O jovem da Geração Z não se permite o ócio, ele vê o descanso como improdutividade e está constantemente sob a pressão de “ser a melhor versão” de si mesmo, não só fisicamente, mas também profissionalmente.

O resultado é um colapso precoce. Estatísticas da plataforma Betterfly mostram que 60% dos jovens nascidos entre 1995 e 2010 já experimentaram a sensação de burnout. Esse é o custo de uma vida em que a validação é constante e o fracasso é publicamente inaceitável.

O médico especialista deve estar preparado para receber um paciente que, apesar da pouca idade, chega ao consultório com sintomas de exaustão extrema.

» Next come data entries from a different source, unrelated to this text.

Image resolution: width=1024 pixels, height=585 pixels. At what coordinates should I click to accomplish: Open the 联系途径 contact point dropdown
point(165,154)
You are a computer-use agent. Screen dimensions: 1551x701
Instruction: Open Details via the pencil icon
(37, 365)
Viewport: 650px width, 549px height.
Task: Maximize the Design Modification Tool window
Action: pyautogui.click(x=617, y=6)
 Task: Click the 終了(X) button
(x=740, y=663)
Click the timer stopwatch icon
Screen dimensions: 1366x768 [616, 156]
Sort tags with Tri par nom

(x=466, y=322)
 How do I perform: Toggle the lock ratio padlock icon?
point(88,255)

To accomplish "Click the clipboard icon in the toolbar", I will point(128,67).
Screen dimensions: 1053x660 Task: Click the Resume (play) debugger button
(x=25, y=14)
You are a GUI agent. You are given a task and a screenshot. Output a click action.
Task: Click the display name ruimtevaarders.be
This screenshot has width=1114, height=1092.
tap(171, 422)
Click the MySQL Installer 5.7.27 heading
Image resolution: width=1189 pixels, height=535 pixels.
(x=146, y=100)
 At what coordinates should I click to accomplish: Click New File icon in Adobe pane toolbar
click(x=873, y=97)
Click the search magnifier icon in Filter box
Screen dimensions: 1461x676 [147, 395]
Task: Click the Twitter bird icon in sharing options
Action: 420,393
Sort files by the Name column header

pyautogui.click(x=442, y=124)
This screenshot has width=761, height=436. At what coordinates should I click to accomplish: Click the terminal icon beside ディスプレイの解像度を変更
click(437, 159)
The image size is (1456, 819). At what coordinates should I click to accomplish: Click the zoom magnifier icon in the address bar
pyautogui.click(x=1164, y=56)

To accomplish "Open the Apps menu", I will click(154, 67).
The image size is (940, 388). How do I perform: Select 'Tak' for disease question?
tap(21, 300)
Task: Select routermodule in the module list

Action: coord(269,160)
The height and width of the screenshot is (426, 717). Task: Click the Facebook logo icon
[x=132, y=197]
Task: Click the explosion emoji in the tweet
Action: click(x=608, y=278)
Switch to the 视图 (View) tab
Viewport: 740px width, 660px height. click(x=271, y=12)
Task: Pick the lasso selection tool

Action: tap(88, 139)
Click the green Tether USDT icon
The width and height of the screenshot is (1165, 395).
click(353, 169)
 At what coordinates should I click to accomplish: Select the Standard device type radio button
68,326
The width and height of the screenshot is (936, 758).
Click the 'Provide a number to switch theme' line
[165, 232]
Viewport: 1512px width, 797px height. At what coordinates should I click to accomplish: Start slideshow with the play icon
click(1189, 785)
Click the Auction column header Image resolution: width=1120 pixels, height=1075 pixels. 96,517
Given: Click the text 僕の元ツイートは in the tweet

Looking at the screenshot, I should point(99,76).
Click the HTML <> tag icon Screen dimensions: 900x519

A outra face da exaustão: o perigo do boreout

O esgotamento na Geração Z não se resume apenas à sobrecarga de trabalho e estudo (burnout). Em muitos casos, ele decorre da falta de desafio e propósito, uma síndrome chamada boreout (tédio crônico).

Ou seja, burnout e boreout são doenças de causas completamente opostas, mas que têm a mesma origem: o estímulo excessivo das redes sociais e o vício dopaminérgico.

Essa geração, acostumada à gratificação instantânea e à busca incessante por significado, frustra-se rapidamente em ambientes de trabalho ou estudo que são engessados, repetitivos ou sem propósito claro.

Essa frustração leva à perda de motivação, apatia e sintomas de ansiedade e baixa autoestima, semelhantes ao burnout.

Para o médico especialista, é fundamental distinguir a origem desse esgotamento. O paciente pode estar doente não por trabalhar demais, mas por sentir que seu esforço não é significativo.

O papel essencial do especialista: onde o caos digital encontra o diagnóstico sólido

A complexidade da Geração Z exige que o médico especialista adote uma visão que vá além do sintoma físico. O paciente que entra na sua clínica não está buscando apenas uma prescrição, ele está, muitas vezes, em busca de um refúgio da pressão digital e de uma validação que não seja baseada em likes.

Em meio à enxurrada de informações e autodiagnósticos do Google e do TikTok, o consultório médico é o único lugar onde o tempo é dedicado à escuta ativa e onde o diagnóstico é baseado em conhecimento sólido, e não em algoritmos.

O sucesso no tratamento e na fidelização dessa geração depende da sua capacidade de desmistificar a perfeição e guiar o paciente do superficial (wellness como status) ao profundo (a verdadeira saúde).

É essencial que o profissional de saúde restaure a autoridade do conhecimento frente ao imediatismo, transformando a ansiedade por performance em adesão a um plano de cuidado sustentável.

Na verdade, a Geração Z não é a mais saudável, mas sim a geração que mais precisa de ajuda. O médico que continuar tratando apenas a superfície, como a dor de cabeça, o distúrbio do sono ou o sintoma isolado, pode simplesmente não estar enxergando a raiz do problema do paciente.

O sucesso no futuro da prática clínica não está em acompanhar o próximo hype do wellness, mas em estabelecer um vínculo de confiança que permita ao paciente blindar sua saúde mental dos estímulos e vícios digitais.

O consultório deve ser o porto seguro da realidade, onde o tempo não é ditado pelo algoritmo e a validação é clínica e humana.